WHAT IS ASKED :: Output everything in the records, word for word, from the very beginning down to the line that contains "center [77, 254].", including that line, and nothing after it.

***** MATERIALS PROVIDED

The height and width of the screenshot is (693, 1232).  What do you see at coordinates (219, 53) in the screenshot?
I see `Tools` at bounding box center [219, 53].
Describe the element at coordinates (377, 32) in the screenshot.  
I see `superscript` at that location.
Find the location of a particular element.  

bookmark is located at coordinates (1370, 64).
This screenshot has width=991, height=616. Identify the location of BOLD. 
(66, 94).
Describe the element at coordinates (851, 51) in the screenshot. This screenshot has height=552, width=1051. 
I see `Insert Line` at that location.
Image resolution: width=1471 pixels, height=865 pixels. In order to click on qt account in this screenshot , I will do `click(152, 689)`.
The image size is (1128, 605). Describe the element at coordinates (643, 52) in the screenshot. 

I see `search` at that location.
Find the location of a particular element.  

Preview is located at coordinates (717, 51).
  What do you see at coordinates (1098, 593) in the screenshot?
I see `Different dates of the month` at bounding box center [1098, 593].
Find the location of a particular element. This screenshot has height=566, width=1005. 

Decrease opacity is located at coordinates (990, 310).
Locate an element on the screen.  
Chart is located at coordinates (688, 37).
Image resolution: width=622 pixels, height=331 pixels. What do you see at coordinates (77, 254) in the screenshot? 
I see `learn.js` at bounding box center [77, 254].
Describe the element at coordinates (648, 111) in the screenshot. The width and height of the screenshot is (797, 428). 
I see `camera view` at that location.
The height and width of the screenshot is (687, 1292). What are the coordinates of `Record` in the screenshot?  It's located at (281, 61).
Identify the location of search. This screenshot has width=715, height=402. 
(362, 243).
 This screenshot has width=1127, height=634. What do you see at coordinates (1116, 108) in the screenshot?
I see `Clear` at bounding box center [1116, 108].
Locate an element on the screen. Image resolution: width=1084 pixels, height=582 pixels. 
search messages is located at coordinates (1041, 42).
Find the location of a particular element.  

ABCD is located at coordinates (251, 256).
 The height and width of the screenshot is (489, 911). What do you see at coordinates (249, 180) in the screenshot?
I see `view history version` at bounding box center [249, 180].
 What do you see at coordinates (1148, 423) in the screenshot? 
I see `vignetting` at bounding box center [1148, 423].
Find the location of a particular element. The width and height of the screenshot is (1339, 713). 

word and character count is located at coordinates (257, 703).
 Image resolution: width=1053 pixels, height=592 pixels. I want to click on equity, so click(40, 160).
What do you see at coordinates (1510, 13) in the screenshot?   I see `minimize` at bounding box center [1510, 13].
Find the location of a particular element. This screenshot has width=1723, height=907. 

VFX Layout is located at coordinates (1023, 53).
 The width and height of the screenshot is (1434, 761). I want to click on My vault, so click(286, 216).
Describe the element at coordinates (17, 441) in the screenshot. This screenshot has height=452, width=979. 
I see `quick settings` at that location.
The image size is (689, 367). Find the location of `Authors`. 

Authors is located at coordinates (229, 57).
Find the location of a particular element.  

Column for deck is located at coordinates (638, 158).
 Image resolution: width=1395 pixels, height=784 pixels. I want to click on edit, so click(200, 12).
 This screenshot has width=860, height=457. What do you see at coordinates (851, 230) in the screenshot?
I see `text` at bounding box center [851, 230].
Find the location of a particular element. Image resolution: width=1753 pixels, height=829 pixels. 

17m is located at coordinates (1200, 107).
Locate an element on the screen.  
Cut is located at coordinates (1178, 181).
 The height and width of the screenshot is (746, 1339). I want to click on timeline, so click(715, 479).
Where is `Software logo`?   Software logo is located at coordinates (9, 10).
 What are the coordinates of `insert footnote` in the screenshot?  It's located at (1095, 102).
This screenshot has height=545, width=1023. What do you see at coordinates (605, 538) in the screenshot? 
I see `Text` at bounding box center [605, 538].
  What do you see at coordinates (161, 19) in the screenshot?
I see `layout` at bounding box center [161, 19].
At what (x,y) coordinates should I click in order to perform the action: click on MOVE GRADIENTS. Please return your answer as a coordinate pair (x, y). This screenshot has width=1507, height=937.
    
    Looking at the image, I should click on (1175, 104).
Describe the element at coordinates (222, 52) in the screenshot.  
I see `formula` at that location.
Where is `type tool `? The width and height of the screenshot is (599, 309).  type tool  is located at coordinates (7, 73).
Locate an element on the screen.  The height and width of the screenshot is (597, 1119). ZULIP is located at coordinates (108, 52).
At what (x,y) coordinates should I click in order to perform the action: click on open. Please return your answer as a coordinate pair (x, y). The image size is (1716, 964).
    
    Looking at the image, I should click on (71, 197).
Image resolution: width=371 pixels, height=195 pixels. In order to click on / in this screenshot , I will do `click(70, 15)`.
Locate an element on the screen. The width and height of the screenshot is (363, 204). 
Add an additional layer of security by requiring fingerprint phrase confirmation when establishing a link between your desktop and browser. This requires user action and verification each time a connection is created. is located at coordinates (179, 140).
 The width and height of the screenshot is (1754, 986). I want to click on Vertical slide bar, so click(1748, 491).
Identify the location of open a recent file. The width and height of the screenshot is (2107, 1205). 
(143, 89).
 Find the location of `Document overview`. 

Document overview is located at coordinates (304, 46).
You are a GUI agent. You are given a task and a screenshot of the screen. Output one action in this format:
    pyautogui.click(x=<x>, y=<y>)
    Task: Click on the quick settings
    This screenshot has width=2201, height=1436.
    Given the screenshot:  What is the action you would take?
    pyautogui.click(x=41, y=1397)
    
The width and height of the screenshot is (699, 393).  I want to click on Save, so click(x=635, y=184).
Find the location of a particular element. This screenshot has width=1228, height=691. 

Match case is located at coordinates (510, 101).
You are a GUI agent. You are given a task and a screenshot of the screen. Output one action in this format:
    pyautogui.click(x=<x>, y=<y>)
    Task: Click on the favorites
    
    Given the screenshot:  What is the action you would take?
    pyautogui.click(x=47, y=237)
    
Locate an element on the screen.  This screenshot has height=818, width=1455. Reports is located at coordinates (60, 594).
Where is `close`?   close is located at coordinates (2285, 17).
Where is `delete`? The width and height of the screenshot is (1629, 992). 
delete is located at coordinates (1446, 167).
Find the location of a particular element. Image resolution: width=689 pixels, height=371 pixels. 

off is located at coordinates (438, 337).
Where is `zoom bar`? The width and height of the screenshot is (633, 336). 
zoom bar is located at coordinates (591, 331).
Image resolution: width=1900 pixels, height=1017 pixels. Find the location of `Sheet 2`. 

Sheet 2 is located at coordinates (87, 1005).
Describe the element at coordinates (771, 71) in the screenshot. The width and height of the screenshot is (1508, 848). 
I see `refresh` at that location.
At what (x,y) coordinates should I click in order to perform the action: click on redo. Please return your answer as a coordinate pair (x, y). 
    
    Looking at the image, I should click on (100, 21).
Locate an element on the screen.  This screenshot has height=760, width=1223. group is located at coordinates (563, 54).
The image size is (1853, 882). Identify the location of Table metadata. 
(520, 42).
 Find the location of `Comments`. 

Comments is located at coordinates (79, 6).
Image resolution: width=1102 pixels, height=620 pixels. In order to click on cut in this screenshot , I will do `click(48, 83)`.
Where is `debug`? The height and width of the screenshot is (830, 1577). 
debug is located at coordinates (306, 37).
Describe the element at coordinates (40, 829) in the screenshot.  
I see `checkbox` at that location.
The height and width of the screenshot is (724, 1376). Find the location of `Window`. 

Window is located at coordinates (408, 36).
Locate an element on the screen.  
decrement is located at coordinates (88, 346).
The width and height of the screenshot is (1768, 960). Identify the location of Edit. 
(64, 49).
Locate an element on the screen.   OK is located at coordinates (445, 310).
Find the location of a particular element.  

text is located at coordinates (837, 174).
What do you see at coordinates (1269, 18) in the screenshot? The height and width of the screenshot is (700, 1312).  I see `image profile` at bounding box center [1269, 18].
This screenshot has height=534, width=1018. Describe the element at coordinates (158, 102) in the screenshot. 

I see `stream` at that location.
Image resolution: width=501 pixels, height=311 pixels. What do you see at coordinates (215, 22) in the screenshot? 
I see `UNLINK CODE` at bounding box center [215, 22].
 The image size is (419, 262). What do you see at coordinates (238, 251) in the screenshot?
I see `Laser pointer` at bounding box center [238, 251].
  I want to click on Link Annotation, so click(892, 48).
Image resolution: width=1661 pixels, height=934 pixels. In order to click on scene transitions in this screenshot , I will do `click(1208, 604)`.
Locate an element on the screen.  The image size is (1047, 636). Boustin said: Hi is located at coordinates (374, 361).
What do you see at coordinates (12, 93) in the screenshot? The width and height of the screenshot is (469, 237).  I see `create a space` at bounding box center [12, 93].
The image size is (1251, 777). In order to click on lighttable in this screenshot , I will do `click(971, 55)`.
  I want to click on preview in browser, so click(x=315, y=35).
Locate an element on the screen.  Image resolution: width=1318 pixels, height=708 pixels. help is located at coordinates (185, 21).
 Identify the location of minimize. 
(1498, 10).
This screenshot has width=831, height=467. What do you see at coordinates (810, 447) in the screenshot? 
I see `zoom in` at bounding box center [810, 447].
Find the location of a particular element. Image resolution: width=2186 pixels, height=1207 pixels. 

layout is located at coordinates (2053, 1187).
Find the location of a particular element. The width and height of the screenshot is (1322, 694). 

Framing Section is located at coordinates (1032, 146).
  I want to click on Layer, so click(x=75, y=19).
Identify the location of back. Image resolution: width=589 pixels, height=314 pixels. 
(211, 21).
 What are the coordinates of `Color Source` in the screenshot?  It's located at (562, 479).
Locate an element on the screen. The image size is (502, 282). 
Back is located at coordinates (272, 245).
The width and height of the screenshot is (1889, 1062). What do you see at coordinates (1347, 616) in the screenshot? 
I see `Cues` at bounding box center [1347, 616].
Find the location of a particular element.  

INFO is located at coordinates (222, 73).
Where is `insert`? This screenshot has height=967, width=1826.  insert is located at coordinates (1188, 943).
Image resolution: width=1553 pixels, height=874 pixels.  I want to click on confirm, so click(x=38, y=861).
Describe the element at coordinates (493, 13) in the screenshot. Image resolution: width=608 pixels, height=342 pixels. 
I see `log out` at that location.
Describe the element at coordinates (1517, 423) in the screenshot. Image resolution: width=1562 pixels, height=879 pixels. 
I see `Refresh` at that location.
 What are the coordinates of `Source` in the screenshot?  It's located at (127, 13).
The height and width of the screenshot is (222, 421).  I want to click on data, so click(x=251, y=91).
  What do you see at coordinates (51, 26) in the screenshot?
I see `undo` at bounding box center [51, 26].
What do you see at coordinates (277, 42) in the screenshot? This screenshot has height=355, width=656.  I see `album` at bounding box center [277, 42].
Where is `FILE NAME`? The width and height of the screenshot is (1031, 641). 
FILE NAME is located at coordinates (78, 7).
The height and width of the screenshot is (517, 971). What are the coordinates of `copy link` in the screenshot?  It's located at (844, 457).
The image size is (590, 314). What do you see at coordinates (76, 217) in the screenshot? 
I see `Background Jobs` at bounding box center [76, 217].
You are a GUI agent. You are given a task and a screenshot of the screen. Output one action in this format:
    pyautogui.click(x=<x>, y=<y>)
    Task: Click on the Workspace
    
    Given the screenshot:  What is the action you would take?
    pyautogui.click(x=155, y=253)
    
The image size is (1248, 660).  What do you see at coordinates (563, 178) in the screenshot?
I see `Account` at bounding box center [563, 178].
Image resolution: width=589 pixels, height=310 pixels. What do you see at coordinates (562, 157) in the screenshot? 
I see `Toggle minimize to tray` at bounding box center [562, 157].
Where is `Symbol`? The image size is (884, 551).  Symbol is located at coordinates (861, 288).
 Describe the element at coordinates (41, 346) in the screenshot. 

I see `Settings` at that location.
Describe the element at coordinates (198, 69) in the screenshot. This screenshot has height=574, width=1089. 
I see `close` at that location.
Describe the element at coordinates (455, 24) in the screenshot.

**********

RESPONSE TO THE TASK ::
The height and width of the screenshot is (693, 1232).  What do you see at coordinates (219, 53) in the screenshot?
I see `Tools` at bounding box center [219, 53].
Describe the element at coordinates (377, 32) in the screenshot.  
I see `superscript` at that location.
Find the location of a particular element.  

bookmark is located at coordinates (1370, 64).
This screenshot has width=991, height=616. Identify the location of BOLD. 
(66, 94).
Describe the element at coordinates (851, 51) in the screenshot. This screenshot has height=552, width=1051. 
I see `Insert Line` at that location.
Image resolution: width=1471 pixels, height=865 pixels. In order to click on qt account in this screenshot , I will do `click(152, 689)`.
The image size is (1128, 605). Describe the element at coordinates (643, 52) in the screenshot. 

I see `search` at that location.
Find the location of a particular element.  

Preview is located at coordinates (717, 51).
  What do you see at coordinates (1098, 593) in the screenshot?
I see `Different dates of the month` at bounding box center [1098, 593].
Find the location of a particular element. This screenshot has height=566, width=1005. 

Decrease opacity is located at coordinates (990, 310).
Locate an element on the screen.  
Chart is located at coordinates (688, 37).
Image resolution: width=622 pixels, height=331 pixels. What do you see at coordinates (77, 254) in the screenshot? 
I see `learn.js` at bounding box center [77, 254].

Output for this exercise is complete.